L’aval du ministère de l’Intérieur permet désormais de commander puis de retirer des livres auprès des librairies, sans verbalisation. Mais les libraires s’inquiètent des conditions sanitaires.

 

La réouverture des librairies est un feuilleton à épisodes. Mais une fenêtre vient de s’entre-ouvrir. Proposée par la rue de Valois, la décision d’autoriser les librairies à vendre des livres par guichet, via un système de Click & Collect, a reçu l’aval de Bercy puis de la place Beauvau.

 

Comme l’a annoncé le Ministre de la Culture, Franck Riester, sur France Inter, la mesure permettra de commander son livre par téléphone ou Internet à la librairie de son choix et de le retirer à un guichet, en cochant la case « déplacement pour effectuer des achats de première nécessité. ». Soulignant au passage : « Les librairies sont le poumon économique de la chaîne du livre ».

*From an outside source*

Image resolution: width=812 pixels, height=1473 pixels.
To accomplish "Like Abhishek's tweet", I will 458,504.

Suppression de toute verbalisation

 

« La possibilité de le faire était mentionnée à l’article 8 du décret du 23 mars, qui fixait les mesures d’urgence imposées par l’épidémie », indique-t-on au cabinet du ministère. « Mais c’était compliqué, les clients risquaient d’être verbalisés et peu d’acteurs l’ont saisie, à l’exception de quelques grandes librairies. Là, le ministère de l’Intérieur a demandé aux agents de police de donner leur aval à ces achats, qui s’ajoutent à ceux de première nécessité. Les Français étaient très demandeurs de la réouverture des librairies… »

 

La libéralisation des achats dans les librairies apparaît d’autant plus salutaire que ces dernières figurent parmi les commerces les plus durement touchés par la décision de confinement.

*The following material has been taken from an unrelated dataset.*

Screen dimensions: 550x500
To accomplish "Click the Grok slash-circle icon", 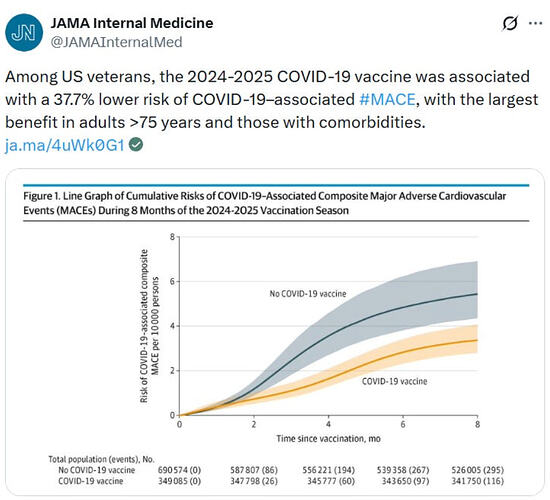I will tap(510, 24).
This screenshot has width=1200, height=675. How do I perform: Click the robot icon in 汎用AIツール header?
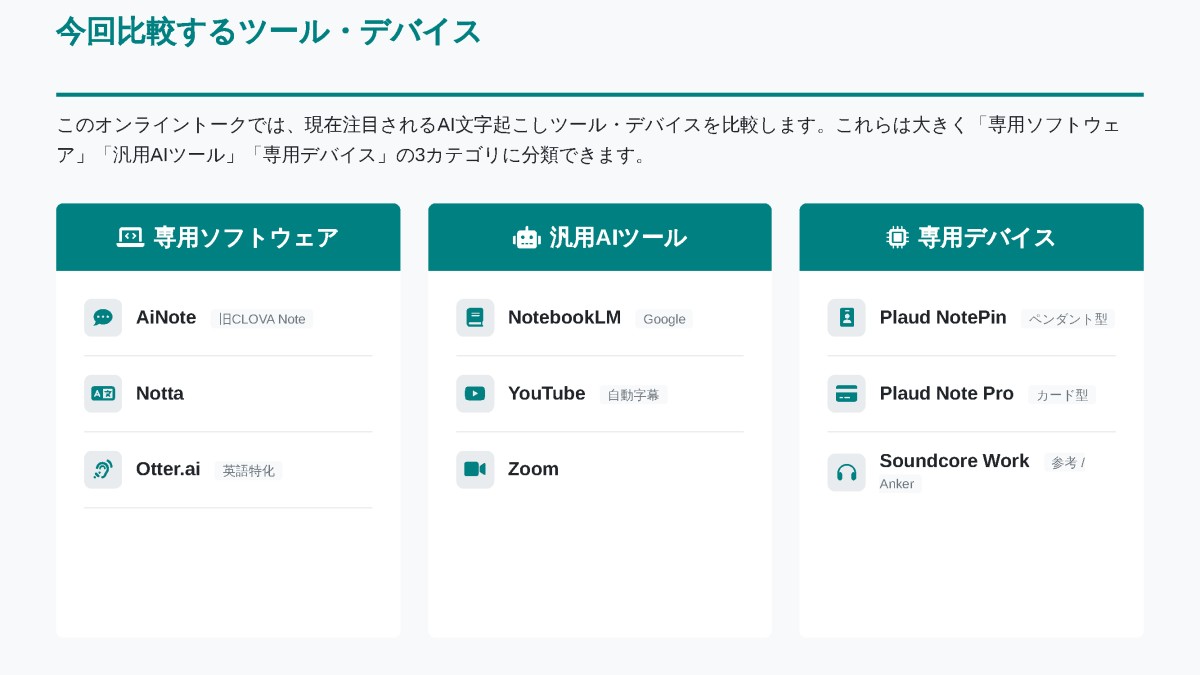pos(526,237)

Perte de 31 % pour le marché du livre

 

Selon les chiffres communiqués par l’institut GfK et repris par « ActuaLitté », le marché du livre a perdu près de 31 % en valeur sur le mois de mars. Et du côté des points de vente, la catastrophe est patente : les librairies de niveau 1 (soit les 700 à 1.300 librairies les plus importantes) accusent un recul de 52,4 % des ventes, tandis que les enseignes (grandes surfaces culturelles) perdent 48,93 %. Les grandes surfaces alimentaires accusent une chute de 49,70 % et le secteur librairie niveau 2, auquel est associé Internet, subi une baisse de 45,84 %, toujours selon GfK.

 

Pourtant, Bruno Le Maire, Ministre de l’Economie, avait tendu la main aux acteurs du secteur en confiant, le 19 mars, sur France Inter : « Je ne vois pas pourquoi ce serait uniquement Amazon qui pourrait récupérer le marché, au risque de fragiliser les librairies », soulignant qu’à ses yeux « les librairies sont effectivement un commerce de première nécessité. »

 

Mais le Syndicat de la Librairie Française (SLF) avait mal accueilli son annonce, en publiant un communiqué insistant sur la nécessité de respecter, en priorité, les conditions sanitaires et réclamant en creux, qu’Amazon cesse son activité de libraire en ligne : « Les conditions strictes imposées par le gouvernement, dont la limitation maximale des contacts, s’imposent également aux opérateurs qui continuent, comme si de rien n’était, de vendre et de livrer des produits définis comme ‘non indispensables’ dans la période actuelle », indiquait-il. Le 14 avril, le tribunal de Nanterre a accédé, de manière indirecte, à sa demande, en sommant le géant de l’e-commerce de limiter pour l’instant ses livraisons aux seuls produits de première nécessité.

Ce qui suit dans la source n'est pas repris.